Exercise brief: Restate the entries word for word, omitting nothing.

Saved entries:
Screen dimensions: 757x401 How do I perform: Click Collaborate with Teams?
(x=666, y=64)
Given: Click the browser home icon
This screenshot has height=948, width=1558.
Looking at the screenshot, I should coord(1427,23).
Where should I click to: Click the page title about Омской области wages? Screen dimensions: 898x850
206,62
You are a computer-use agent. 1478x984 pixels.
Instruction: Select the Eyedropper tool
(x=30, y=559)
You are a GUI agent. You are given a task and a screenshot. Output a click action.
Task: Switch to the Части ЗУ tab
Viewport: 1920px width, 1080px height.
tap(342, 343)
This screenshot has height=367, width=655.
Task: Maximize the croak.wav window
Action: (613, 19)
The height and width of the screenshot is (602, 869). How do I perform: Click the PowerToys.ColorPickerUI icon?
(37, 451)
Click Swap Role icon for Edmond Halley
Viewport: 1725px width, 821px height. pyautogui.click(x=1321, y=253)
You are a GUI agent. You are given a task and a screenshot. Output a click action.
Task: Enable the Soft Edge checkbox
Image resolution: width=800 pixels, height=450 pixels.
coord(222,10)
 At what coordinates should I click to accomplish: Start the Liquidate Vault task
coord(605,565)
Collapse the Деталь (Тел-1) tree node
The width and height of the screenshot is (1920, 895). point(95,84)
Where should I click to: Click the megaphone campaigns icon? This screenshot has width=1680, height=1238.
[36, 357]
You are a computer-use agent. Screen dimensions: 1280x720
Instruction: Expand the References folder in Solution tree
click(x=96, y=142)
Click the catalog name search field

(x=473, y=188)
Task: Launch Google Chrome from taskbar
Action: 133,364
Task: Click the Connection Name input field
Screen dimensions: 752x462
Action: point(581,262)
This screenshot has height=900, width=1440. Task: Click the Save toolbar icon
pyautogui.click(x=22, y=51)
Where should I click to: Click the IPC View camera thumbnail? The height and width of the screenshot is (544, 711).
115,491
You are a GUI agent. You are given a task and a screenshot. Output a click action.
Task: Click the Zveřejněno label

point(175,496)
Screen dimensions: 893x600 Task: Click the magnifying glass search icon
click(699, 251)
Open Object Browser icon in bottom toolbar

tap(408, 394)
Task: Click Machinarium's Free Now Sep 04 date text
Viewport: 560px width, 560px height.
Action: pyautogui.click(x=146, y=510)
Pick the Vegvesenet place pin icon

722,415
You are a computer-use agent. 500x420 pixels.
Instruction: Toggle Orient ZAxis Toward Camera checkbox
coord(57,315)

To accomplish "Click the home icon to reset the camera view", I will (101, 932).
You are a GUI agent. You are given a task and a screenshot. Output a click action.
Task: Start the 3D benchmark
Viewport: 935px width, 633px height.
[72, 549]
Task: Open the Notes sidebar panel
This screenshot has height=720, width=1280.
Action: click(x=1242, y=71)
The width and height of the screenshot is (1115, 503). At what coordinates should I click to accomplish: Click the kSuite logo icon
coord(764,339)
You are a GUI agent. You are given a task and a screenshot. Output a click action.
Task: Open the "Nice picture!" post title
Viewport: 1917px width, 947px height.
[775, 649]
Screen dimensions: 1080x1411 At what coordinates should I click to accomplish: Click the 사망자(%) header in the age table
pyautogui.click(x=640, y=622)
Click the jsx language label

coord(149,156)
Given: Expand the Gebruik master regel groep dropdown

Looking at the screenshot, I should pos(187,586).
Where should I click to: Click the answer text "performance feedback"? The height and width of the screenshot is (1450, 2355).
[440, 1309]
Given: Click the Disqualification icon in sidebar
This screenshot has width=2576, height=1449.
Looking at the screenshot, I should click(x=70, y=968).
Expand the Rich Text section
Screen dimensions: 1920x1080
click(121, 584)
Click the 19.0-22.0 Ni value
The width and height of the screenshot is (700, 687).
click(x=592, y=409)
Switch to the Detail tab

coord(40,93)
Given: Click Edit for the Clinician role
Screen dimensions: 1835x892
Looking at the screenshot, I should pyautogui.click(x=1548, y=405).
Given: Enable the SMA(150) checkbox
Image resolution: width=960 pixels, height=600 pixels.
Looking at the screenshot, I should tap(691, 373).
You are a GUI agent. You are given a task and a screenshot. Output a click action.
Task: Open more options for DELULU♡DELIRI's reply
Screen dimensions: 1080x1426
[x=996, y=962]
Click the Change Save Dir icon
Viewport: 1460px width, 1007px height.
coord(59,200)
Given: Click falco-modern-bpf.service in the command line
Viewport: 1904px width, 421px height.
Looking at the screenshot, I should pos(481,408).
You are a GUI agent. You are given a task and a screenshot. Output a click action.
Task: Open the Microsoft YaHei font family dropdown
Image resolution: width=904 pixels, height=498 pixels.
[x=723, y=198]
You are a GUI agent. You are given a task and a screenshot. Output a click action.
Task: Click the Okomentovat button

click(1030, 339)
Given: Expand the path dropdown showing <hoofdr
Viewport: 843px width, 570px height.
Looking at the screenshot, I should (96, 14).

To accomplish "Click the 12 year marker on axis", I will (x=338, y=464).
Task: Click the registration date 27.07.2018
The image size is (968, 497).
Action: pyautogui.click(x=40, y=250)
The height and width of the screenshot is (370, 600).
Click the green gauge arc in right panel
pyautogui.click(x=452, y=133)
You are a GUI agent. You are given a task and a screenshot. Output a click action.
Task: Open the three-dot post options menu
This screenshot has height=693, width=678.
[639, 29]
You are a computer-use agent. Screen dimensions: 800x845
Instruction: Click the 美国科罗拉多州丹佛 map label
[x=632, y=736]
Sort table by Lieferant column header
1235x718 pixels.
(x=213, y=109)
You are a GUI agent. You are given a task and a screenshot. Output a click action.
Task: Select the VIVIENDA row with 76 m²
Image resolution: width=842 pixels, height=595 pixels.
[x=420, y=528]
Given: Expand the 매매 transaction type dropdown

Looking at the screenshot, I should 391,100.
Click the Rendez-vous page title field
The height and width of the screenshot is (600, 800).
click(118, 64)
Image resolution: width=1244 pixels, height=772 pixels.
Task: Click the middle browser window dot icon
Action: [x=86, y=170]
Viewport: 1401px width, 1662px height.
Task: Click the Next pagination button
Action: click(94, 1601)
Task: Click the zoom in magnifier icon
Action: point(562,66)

Response area:
Screen dimensions: 757x401 How do I perform: Click Collaborate with Teams?
(x=666, y=64)
Given: Click the browser home icon
This screenshot has height=948, width=1558.
Looking at the screenshot, I should coord(1427,23).
Where should I click to: Click the page title about Омской области wages? Screen dimensions: 898x850
206,62
You are a computer-use agent. 1478x984 pixels.
Instruction: Select the Eyedropper tool
(x=30, y=559)
You are a GUI agent. You are given a task and a screenshot. Output a click action.
Task: Switch to the Части ЗУ tab
Viewport: 1920px width, 1080px height.
tap(342, 343)
This screenshot has height=367, width=655.
Task: Maximize the croak.wav window
Action: (613, 19)
The height and width of the screenshot is (602, 869). How do I perform: Click the PowerToys.ColorPickerUI icon?
(37, 451)
Click Swap Role icon for Edmond Halley
Viewport: 1725px width, 821px height. pyautogui.click(x=1321, y=253)
You are a GUI agent. You are given a task and a screenshot. Output a click action.
Task: Enable the Soft Edge checkbox
Image resolution: width=800 pixels, height=450 pixels.
coord(222,10)
 At what coordinates should I click to accomplish: Start the Liquidate Vault task
coord(605,565)
Collapse the Деталь (Тел-1) tree node
The width and height of the screenshot is (1920, 895). point(95,84)
Where should I click to: Click the megaphone campaigns icon? This screenshot has width=1680, height=1238.
[36, 357]
You are a computer-use agent. Screen dimensions: 1280x720
Instruction: Expand the References folder in Solution tree
click(x=96, y=142)
Click the catalog name search field

(x=473, y=188)
Task: Launch Google Chrome from taskbar
Action: 133,364
Task: Click the Connection Name input field
Screen dimensions: 752x462
Action: point(581,262)
This screenshot has height=900, width=1440. Task: Click the Save toolbar icon
pyautogui.click(x=22, y=51)
Where should I click to: Click the IPC View camera thumbnail? The height and width of the screenshot is (544, 711).
115,491
You are a GUI agent. You are given a task and a screenshot. Output a click action.
Task: Click the Zveřejněno label

point(175,496)
Screen dimensions: 893x600 Task: Click the magnifying glass search icon
click(699, 251)
Open Object Browser icon in bottom toolbar

tap(408, 394)
Task: Click Machinarium's Free Now Sep 04 date text
Viewport: 560px width, 560px height.
Action: pyautogui.click(x=146, y=510)
Pick the Vegvesenet place pin icon

722,415
You are a computer-use agent. 500x420 pixels.
Instruction: Toggle Orient ZAxis Toward Camera checkbox
coord(57,315)

To accomplish "Click the home icon to reset the camera view", I will (101, 932).
You are a GUI agent. You are given a task and a screenshot. Output a click action.
Task: Start the 3D benchmark
Viewport: 935px width, 633px height.
[72, 549]
Task: Open the Notes sidebar panel
This screenshot has height=720, width=1280.
Action: click(x=1242, y=71)
The width and height of the screenshot is (1115, 503). At what coordinates should I click to accomplish: Click the kSuite logo icon
coord(764,339)
You are a GUI agent. You are given a task and a screenshot. Output a click action.
Task: Open the "Nice picture!" post title
Viewport: 1917px width, 947px height.
[775, 649]
Screen dimensions: 1080x1411 At what coordinates should I click to accomplish: Click the 사망자(%) header in the age table
pyautogui.click(x=640, y=622)
Click the jsx language label

coord(149,156)
Given: Expand the Gebruik master regel groep dropdown

Looking at the screenshot, I should pos(187,586).
Where should I click to: Click the answer text "performance feedback"? The height and width of the screenshot is (1450, 2355).
[440, 1309]
Given: Click the Disqualification icon in sidebar
This screenshot has width=2576, height=1449.
Looking at the screenshot, I should click(x=70, y=968).
Expand the Rich Text section
Screen dimensions: 1920x1080
click(121, 584)
Click the 19.0-22.0 Ni value
The width and height of the screenshot is (700, 687).
click(x=592, y=409)
Switch to the Detail tab

coord(40,93)
Given: Click Edit for the Clinician role
Screen dimensions: 1835x892
Looking at the screenshot, I should pyautogui.click(x=1548, y=405).
Given: Enable the SMA(150) checkbox
Image resolution: width=960 pixels, height=600 pixels.
Looking at the screenshot, I should tap(691, 373).
You are a GUI agent. You are given a task and a screenshot. Output a click action.
Task: Open more options for DELULU♡DELIRI's reply
Screen dimensions: 1080x1426
[x=996, y=962]
Click the Change Save Dir icon
Viewport: 1460px width, 1007px height.
coord(59,200)
Given: Click falco-modern-bpf.service in the command line
Viewport: 1904px width, 421px height.
Looking at the screenshot, I should pos(481,408).
You are a GUI agent. You are given a task and a screenshot. Output a click action.
Task: Open the Microsoft YaHei font family dropdown
Image resolution: width=904 pixels, height=498 pixels.
[x=723, y=198]
You are a GUI agent. You are given a task and a screenshot. Output a click action.
Task: Click the Okomentovat button

click(1030, 339)
Given: Expand the path dropdown showing <hoofdr
Viewport: 843px width, 570px height.
Looking at the screenshot, I should (96, 14).

To accomplish "Click the 12 year marker on axis", I will (x=338, y=464).
Task: Click the registration date 27.07.2018
The image size is (968, 497).
Action: pyautogui.click(x=40, y=250)
The height and width of the screenshot is (370, 600).
Click the green gauge arc in right panel
pyautogui.click(x=452, y=133)
You are a GUI agent. You are given a task and a screenshot. Output a click action.
Task: Open the three-dot post options menu
This screenshot has height=693, width=678.
[639, 29]
You are a computer-use agent. Screen dimensions: 800x845
Instruction: Click the 美国科罗拉多州丹佛 map label
[x=632, y=736]
Sort table by Lieferant column header
1235x718 pixels.
(x=213, y=109)
You are a GUI agent. You are given a task and a screenshot. Output a click action.
Task: Select the VIVIENDA row with 76 m²
Image resolution: width=842 pixels, height=595 pixels.
[x=420, y=528]
Given: Expand the 매매 transaction type dropdown

Looking at the screenshot, I should 391,100.
Click the Rendez-vous page title field
The height and width of the screenshot is (600, 800).
click(118, 64)
Image resolution: width=1244 pixels, height=772 pixels.
Task: Click the middle browser window dot icon
Action: [x=86, y=170]
Viewport: 1401px width, 1662px height.
Task: Click the Next pagination button
Action: click(94, 1601)
Task: Click the zoom in magnifier icon
Action: point(562,66)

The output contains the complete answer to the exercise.